In recent years, our knowledge of the biology of ADP/ATP translocases has expanded. In addition to their involvement in ATP/ADP exchange, evidence also suggests that ADP/ATP translocases are targets of mitochondrial uncouplers35 and involved in mitochondrial H+ leak36, mitochondrial membrane potential maintenance37, and potentiation of the mitochondrial permeability transition pore38. It is therefore possible, that the alterations seen in QTc interval with altered SLC25A6 expression, are due to a more general impact of SLC25A6 on the mitochondrial function, and not an isolated effect on the KATP channel. Future studies are needed to demonstrate the mechanistic contribution of the ADP/ATP translocase to electrical function of cardiomyocytes.
Further studies will be needed to decipher the molecular mechanisms and physiological basis of the SLC25A6 dosage and expression level-dependent regulation of QT interval variation.
In conclusion, our study highlights that the dosage and expression level of the pseudoautosomal gene SLC25A6 contribute to QTc interval variation.
Methods
Human subjects
The human subjects were recruited as previously described11,13. Males with verified KS (n = 44) were recruited through endocrine and clinical genetic hospital outpatient clinics as well as fertility clinics in Denmark, whereas women with verified TS (n = 54) were recruited through the Danish National Society of Tuner Syndrome Contact Group and an endocrine outpatient clinic in Denmark.

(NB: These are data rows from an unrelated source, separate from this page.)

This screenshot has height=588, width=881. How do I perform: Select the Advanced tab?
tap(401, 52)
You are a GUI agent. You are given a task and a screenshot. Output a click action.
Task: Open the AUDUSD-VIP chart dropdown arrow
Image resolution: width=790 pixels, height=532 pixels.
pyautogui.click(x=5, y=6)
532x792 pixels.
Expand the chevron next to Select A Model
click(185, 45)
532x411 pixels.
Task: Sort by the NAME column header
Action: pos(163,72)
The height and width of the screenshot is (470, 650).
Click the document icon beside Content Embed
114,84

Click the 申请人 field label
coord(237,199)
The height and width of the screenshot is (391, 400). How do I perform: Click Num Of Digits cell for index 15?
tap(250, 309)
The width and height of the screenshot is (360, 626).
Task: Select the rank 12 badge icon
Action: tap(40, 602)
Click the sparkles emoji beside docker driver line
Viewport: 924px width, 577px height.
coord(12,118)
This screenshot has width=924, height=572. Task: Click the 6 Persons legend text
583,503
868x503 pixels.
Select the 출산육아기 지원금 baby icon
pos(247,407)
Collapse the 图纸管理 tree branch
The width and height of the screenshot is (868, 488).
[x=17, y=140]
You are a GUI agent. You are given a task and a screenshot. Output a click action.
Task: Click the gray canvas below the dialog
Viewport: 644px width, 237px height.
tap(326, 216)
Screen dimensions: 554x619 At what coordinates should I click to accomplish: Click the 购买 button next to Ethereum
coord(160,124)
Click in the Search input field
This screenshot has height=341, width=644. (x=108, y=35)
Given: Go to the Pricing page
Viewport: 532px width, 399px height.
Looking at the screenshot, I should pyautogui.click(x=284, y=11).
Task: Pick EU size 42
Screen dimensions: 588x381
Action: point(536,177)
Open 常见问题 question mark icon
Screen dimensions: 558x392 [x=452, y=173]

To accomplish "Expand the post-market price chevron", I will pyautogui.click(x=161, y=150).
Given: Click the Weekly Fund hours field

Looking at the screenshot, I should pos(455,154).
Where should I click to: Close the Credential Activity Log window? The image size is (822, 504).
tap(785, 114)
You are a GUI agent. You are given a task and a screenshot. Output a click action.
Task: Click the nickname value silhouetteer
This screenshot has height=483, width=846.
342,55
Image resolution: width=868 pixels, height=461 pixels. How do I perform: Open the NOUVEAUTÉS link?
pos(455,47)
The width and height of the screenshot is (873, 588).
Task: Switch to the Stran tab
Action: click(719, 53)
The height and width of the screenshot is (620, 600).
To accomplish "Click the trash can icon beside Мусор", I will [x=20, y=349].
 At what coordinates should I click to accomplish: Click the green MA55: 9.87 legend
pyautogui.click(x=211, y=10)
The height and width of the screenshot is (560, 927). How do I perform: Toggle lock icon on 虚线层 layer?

Healthy, age-matched men (n = 59) and women (n = 22) were recruited through advertisement to serve as controls. The subpopulation included males with verified KS (n = 6), women with verified TS (n = 10), healthy, age-matched men (n = 6) and women (n = 7). The validation cohort included males with verified KS (n = 16), women with verified TS (n = 10), healthy men (n = 16) and women (n = 5), all included in the main population. Participants were recruited as described above.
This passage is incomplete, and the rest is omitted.